Start of RECORDS FOR THE TASK

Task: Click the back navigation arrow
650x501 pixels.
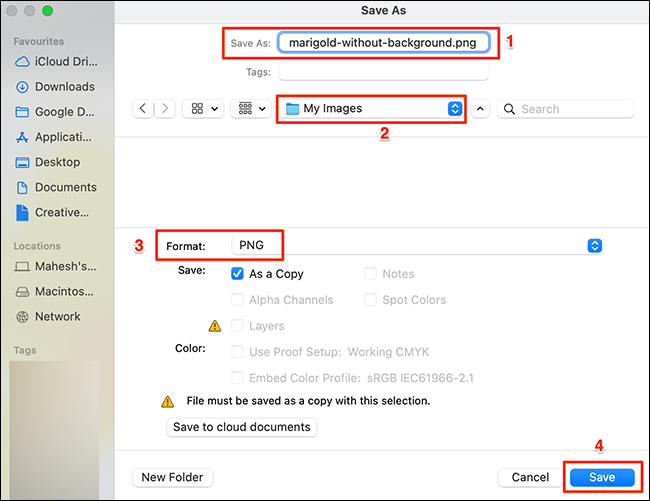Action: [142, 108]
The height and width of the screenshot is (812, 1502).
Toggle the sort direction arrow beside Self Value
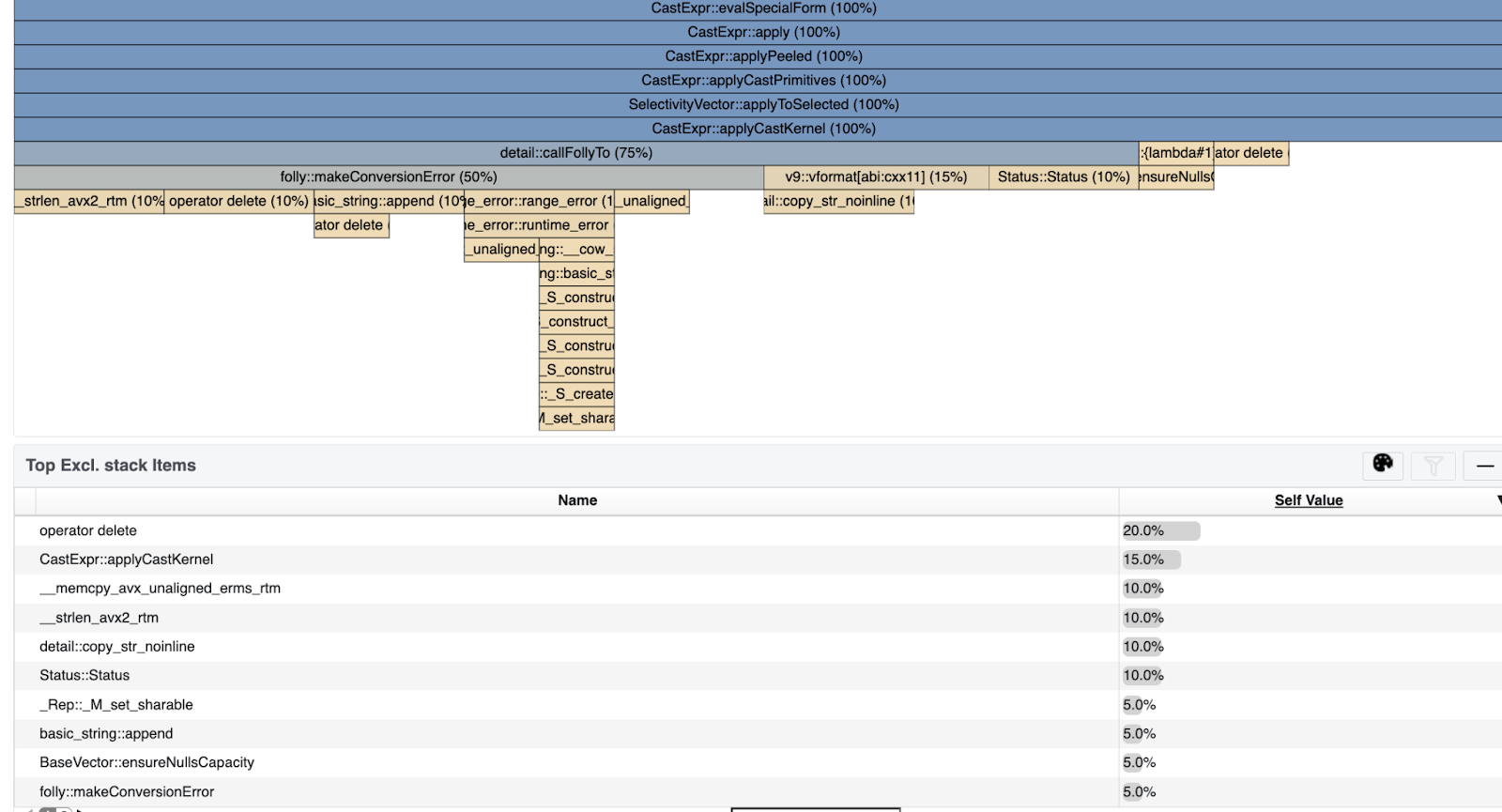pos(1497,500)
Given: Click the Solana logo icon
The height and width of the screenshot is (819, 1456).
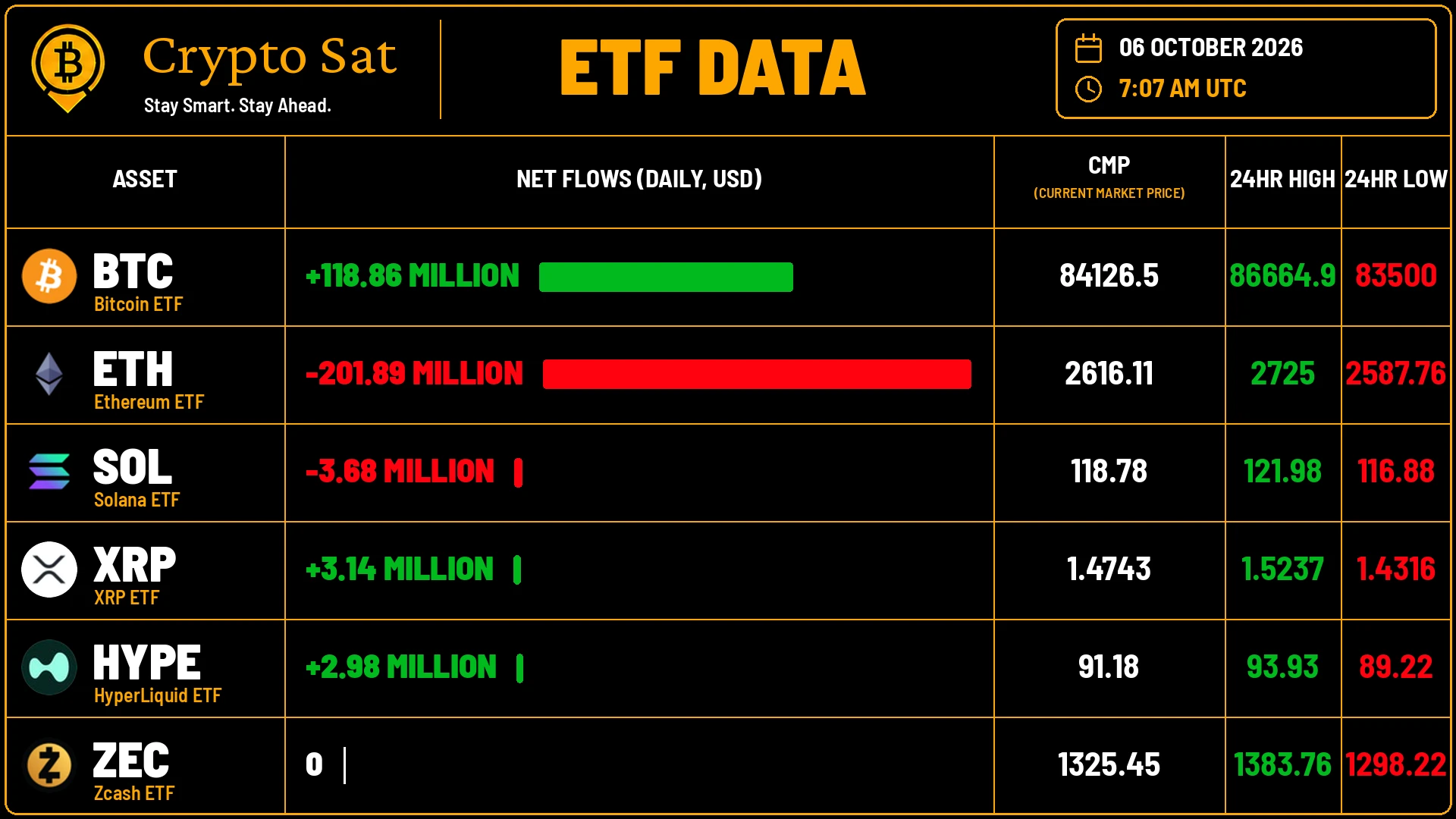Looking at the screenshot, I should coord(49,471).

End of RECORDS FOR THE TASK
Start of RECORDS FOR THE TASK

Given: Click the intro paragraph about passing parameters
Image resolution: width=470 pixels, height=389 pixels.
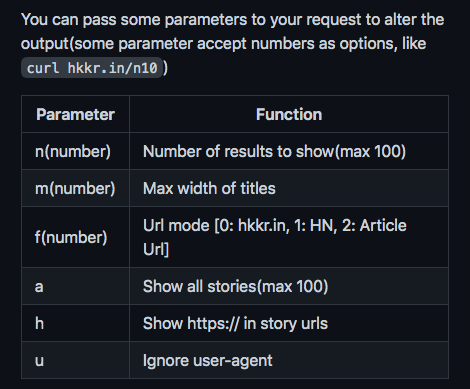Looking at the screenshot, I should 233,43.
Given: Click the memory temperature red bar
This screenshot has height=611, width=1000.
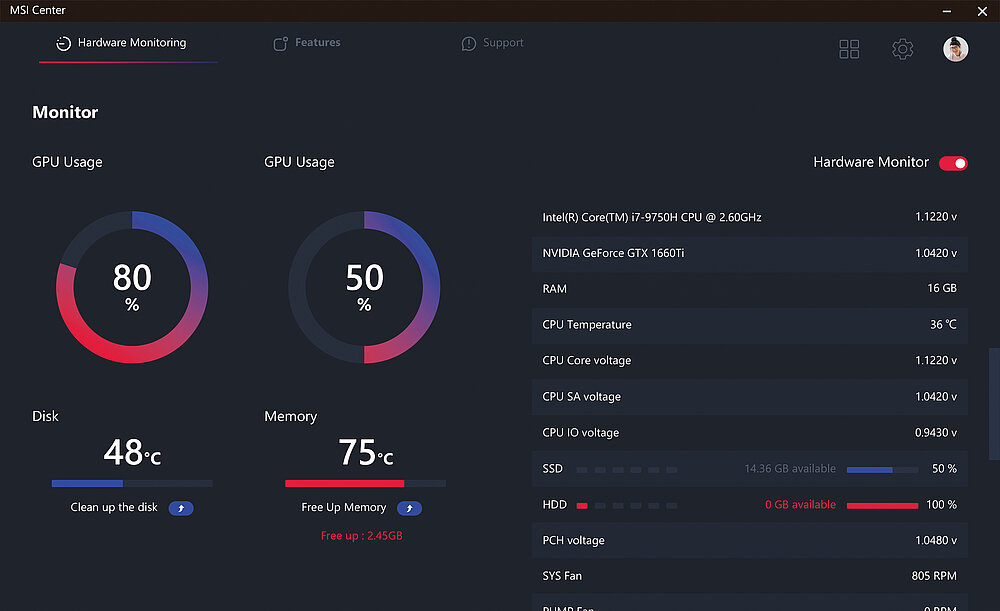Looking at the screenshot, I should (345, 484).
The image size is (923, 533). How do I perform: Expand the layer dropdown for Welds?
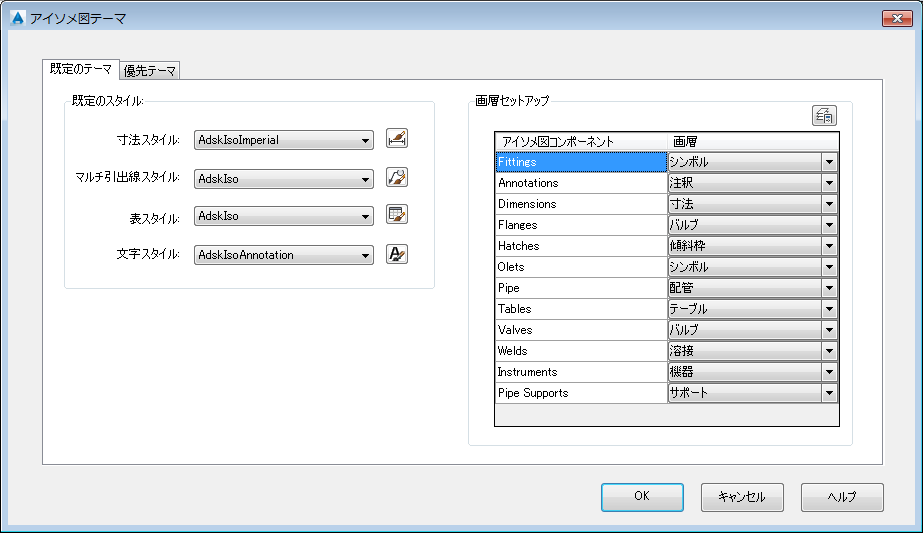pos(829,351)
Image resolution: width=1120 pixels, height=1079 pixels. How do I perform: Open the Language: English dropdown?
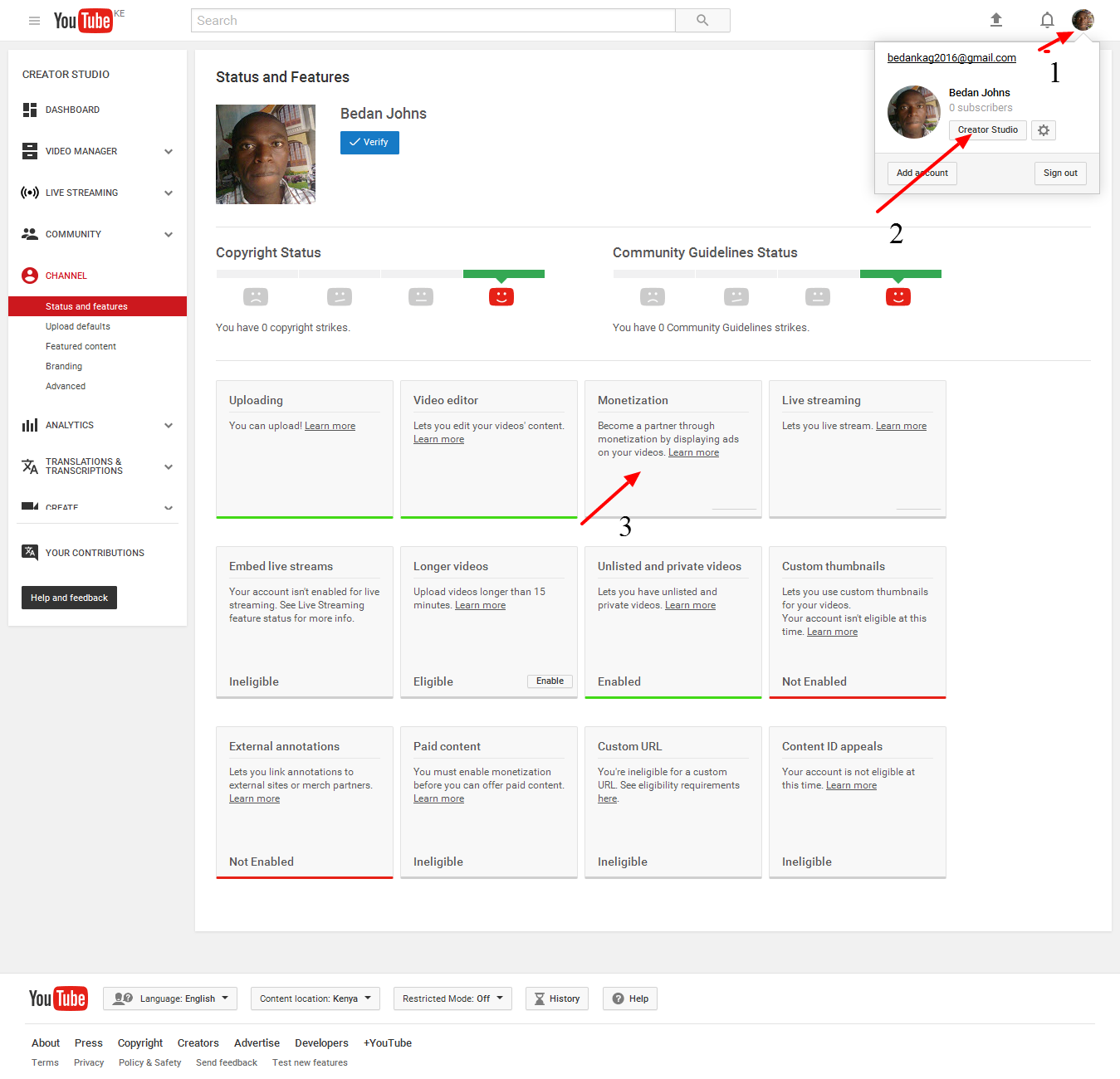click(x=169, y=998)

End of RECORDS FOR THE TASK
Start of RECORDS FOR THE TASK

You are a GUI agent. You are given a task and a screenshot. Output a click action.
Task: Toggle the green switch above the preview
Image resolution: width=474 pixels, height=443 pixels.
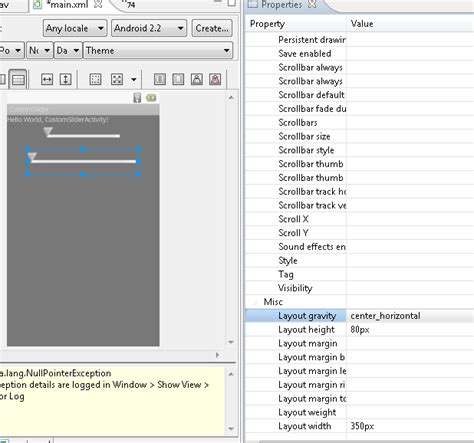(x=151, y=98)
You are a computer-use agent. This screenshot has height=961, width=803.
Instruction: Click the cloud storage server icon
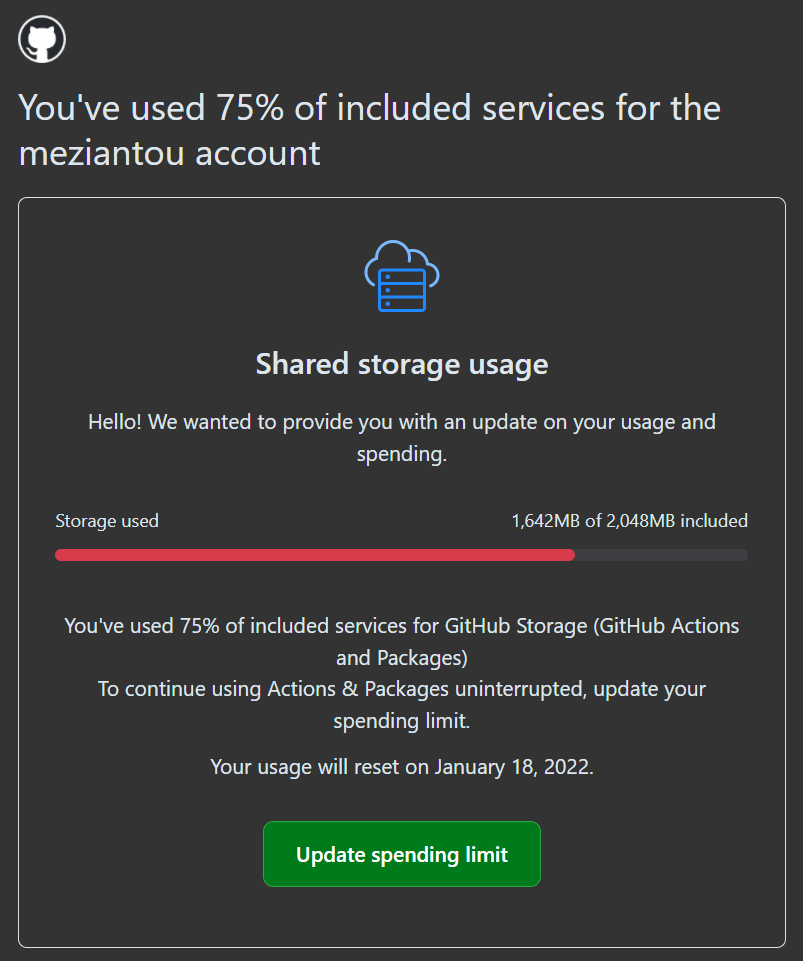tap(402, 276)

End of RECORDS FOR THE TASK

**TASK**
After checking the entries, state how many lines contain "agent", and write nothing but the number.

**PROBLEM SOLUTION**
2